Mélanie a écrit : cette idée du Joker comme "agent du chaos", comme il se présente lui-même. Le mec totalement cinglé qui n'obéit à aucune règle et sur qui, de ce fait, rien ne peut avoir de prise. Ça le rend extrêmement flippant. Et comme tu le soulignes, le fait qu'on ne sache rien de son histoire ni de son identité renforce cette impression : c'est quasiment un spectre, une abstraction, à aucun moment on ne le voit comme un être humain.
Encore que...
Attention gros SPOILER
En y repensant bien, tu as raison de dire que c'est une sorte d'abstraction devenue un personnage de film, mais en fait, quand le Joker commence à raconter la première explication de ses cicatrices : son père qui cognait, la maman qui prend le couteau, le père qui vient demander au gamin "why so serious?" (cette réplique est désormais culte!) et le défigure... eh bien à ce moment-là du film, on croit à l'explication psychologique.
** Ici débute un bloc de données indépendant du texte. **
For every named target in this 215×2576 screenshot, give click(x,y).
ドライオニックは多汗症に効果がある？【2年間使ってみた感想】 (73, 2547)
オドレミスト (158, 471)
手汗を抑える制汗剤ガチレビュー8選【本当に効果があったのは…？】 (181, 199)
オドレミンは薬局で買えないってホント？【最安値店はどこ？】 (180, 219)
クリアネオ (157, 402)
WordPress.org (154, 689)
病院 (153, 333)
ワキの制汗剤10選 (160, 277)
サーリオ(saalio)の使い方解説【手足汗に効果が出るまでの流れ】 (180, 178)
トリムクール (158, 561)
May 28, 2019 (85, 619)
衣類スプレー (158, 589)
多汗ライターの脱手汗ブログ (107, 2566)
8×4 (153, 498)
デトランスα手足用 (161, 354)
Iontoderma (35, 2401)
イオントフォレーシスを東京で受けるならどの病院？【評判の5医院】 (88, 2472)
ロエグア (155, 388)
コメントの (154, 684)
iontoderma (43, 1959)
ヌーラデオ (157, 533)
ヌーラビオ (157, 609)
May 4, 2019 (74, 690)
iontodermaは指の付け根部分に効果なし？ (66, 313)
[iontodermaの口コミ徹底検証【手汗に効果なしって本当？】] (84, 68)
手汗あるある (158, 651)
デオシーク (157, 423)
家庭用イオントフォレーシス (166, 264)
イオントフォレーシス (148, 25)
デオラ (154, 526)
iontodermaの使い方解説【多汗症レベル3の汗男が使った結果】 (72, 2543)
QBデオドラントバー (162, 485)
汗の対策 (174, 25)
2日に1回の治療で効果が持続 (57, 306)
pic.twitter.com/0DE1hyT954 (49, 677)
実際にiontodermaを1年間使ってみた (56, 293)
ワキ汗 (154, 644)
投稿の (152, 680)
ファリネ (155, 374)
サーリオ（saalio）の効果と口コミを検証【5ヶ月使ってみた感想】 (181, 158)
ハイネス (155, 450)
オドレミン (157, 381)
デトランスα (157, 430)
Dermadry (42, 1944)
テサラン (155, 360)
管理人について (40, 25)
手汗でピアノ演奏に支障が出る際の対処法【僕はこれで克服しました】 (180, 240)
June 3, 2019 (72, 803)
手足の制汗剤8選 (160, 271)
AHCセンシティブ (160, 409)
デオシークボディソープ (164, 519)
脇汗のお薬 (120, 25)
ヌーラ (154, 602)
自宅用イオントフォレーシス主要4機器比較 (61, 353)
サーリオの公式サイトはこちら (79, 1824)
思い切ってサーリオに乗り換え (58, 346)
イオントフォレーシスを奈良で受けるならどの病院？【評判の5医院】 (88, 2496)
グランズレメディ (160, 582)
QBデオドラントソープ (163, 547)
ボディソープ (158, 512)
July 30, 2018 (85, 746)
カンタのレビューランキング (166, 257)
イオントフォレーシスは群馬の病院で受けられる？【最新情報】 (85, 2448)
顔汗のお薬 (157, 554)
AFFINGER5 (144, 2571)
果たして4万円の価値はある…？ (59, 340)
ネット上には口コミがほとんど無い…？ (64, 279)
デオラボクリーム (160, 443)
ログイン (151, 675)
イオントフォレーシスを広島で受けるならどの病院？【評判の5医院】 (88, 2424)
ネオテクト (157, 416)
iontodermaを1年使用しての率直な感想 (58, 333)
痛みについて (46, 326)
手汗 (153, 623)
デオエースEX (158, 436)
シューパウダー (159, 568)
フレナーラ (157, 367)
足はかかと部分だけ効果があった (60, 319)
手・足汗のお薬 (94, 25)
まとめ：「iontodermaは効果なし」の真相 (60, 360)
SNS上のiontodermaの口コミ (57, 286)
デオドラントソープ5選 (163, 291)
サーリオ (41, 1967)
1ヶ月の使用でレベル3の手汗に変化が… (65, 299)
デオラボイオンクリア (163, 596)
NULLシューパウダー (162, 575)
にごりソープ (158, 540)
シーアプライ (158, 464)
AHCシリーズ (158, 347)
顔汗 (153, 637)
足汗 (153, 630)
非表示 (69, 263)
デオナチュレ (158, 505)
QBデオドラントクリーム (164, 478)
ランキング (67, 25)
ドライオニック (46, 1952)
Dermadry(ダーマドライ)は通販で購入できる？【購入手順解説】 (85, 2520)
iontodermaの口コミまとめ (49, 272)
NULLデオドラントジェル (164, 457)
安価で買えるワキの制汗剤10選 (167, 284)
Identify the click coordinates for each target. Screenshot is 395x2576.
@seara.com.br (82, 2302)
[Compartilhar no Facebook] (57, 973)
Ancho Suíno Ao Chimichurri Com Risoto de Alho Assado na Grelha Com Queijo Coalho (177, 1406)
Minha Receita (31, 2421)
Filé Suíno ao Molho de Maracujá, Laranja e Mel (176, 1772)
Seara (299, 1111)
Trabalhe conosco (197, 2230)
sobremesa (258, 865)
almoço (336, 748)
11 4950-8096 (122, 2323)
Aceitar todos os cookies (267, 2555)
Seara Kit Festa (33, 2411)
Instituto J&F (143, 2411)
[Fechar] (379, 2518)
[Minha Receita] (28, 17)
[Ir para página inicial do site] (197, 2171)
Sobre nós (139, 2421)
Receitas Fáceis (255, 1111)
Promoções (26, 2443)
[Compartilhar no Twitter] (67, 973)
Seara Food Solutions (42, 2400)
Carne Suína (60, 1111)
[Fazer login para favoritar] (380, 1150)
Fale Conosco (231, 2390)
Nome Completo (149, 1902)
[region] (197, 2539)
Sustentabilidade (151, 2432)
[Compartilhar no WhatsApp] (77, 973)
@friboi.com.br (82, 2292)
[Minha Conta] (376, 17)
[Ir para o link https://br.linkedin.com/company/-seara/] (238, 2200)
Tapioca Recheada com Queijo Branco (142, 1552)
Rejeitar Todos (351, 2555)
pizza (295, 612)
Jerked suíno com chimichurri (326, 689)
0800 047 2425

Et dès lors, pour ma part: immense sentiment de pitié.
Puis il y a la deuxième explication, celle de la copine défigurée dans un accident je crois, et le Joker qui se serait mutilé pour lui montrer que ses cicatrices à elles ne sont pas si graves, et elle qui se serait, du coup, détournée de lui.
Là, on comprend que le type ment, triche, ou est complètement cinglé.
C'est en y repensant à la fin du film, et d'après les paroles du Joker lui-même (je suis l'agent du chaos), qu'on ressaisit l'ensemble du personnage et qu'on comprend ce que tu indiquais: il est un agent barbare de destruction, une pure entropisation du monde à l'oeuvre.
La réussite totale autour de ce personnage tient à son élaboration psychologique, mais aussi à l'écriture scénaristiquement bien ficelée de l'action de ce personnage: il devient très vite jubilatoire, à chaque apparition (à vrai dire, il l'est dès la scène de braquage d'ouverture, on sourit de plaisir en comprenant le procédé et en voyant apparaître d'emblée le Joker), il est omniprésent, il infecte l'espace et les décors, les relations entre les autres personnages.
Sur ce rôle en or, Heath Ledger a ensuite produit une performance peut-être pas "habitée", mais réellement inspirée, totalement en adéquation avec ce qu'il devait donner à voir.